PROMPT:
An exact restatement of the records below is expected.

SUPPLIED DATA:
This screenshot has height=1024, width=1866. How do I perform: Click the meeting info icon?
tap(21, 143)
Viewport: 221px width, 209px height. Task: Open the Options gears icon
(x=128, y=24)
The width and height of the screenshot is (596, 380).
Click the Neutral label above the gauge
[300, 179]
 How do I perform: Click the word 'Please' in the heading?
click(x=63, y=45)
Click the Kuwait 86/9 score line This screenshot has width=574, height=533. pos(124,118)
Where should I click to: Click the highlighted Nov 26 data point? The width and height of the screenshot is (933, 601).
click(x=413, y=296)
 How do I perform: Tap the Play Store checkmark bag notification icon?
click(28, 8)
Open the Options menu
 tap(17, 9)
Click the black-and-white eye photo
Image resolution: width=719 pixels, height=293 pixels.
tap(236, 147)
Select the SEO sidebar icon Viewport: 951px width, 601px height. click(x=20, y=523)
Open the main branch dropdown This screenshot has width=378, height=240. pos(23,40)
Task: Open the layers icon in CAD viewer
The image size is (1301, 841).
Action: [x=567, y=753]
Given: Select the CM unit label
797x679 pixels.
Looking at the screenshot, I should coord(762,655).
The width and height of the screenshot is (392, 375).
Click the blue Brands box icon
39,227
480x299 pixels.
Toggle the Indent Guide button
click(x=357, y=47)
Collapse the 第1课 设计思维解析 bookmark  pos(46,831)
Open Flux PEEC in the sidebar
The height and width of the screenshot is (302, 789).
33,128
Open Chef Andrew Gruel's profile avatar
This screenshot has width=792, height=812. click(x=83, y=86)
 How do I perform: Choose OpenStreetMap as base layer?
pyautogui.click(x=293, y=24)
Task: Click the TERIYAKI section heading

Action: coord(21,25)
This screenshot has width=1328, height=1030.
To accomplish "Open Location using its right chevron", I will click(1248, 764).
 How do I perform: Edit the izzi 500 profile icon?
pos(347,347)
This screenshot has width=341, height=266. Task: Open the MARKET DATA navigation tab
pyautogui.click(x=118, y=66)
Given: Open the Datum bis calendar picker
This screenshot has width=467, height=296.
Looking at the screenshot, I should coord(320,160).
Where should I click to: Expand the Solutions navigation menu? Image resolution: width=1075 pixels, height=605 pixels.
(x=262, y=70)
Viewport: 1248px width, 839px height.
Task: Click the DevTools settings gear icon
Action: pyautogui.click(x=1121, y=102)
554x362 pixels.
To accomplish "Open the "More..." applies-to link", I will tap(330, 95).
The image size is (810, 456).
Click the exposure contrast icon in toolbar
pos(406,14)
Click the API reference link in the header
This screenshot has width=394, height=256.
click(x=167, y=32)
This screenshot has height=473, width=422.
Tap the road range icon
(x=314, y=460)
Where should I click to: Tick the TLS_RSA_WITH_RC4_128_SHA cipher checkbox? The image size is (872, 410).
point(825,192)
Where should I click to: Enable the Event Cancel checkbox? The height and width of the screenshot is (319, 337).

EXERCISE OUTPUT:
This screenshot has height=1024, width=1866. How do I perform: Click the meeting info icon?
tap(21, 143)
Viewport: 221px width, 209px height. Task: Open the Options gears icon
(x=128, y=24)
The width and height of the screenshot is (596, 380).
Click the Neutral label above the gauge
[300, 179]
 How do I perform: Click the word 'Please' in the heading?
click(x=63, y=45)
Click the Kuwait 86/9 score line This screenshot has width=574, height=533. pos(124,118)
Where should I click to: Click the highlighted Nov 26 data point? The width and height of the screenshot is (933, 601).
click(x=413, y=296)
 How do I perform: Tap the Play Store checkmark bag notification icon?
click(28, 8)
Open the Options menu
 tap(17, 9)
Click the black-and-white eye photo
Image resolution: width=719 pixels, height=293 pixels.
tap(236, 147)
Select the SEO sidebar icon Viewport: 951px width, 601px height. click(x=20, y=523)
Open the main branch dropdown This screenshot has width=378, height=240. pos(23,40)
Task: Open the layers icon in CAD viewer
The image size is (1301, 841).
Action: [x=567, y=753]
Given: Select the CM unit label
797x679 pixels.
Looking at the screenshot, I should coord(762,655).
The width and height of the screenshot is (392, 375).
Click the blue Brands box icon
39,227
480x299 pixels.
Toggle the Indent Guide button
click(x=357, y=47)
Collapse the 第1课 设计思维解析 bookmark  pos(46,831)
Open Flux PEEC in the sidebar
The height and width of the screenshot is (302, 789).
33,128
Open Chef Andrew Gruel's profile avatar
This screenshot has width=792, height=812. click(x=83, y=86)
 How do I perform: Choose OpenStreetMap as base layer?
pyautogui.click(x=293, y=24)
Task: Click the TERIYAKI section heading

Action: coord(21,25)
This screenshot has width=1328, height=1030.
To accomplish "Open Location using its right chevron", I will click(1248, 764).
 How do I perform: Edit the izzi 500 profile icon?
pos(347,347)
This screenshot has width=341, height=266. Task: Open the MARKET DATA navigation tab
pyautogui.click(x=118, y=66)
Given: Open the Datum bis calendar picker
This screenshot has width=467, height=296.
Looking at the screenshot, I should coord(320,160).
Where should I click to: Expand the Solutions navigation menu? Image resolution: width=1075 pixels, height=605 pixels.
(x=262, y=70)
Viewport: 1248px width, 839px height.
Task: Click the DevTools settings gear icon
Action: pyautogui.click(x=1121, y=102)
554x362 pixels.
To accomplish "Open the "More..." applies-to link", I will tap(330, 95).
The image size is (810, 456).
Click the exposure contrast icon in toolbar
pos(406,14)
Click the API reference link in the header
This screenshot has width=394, height=256.
click(x=167, y=32)
This screenshot has height=473, width=422.
Tap the road range icon
(x=314, y=460)
Where should I click to: Tick the TLS_RSA_WITH_RC4_128_SHA cipher checkbox? The image size is (872, 410).
point(825,192)
Where should I click to: Enable the Event Cancel checkbox? The height and width of the screenshot is (319, 337).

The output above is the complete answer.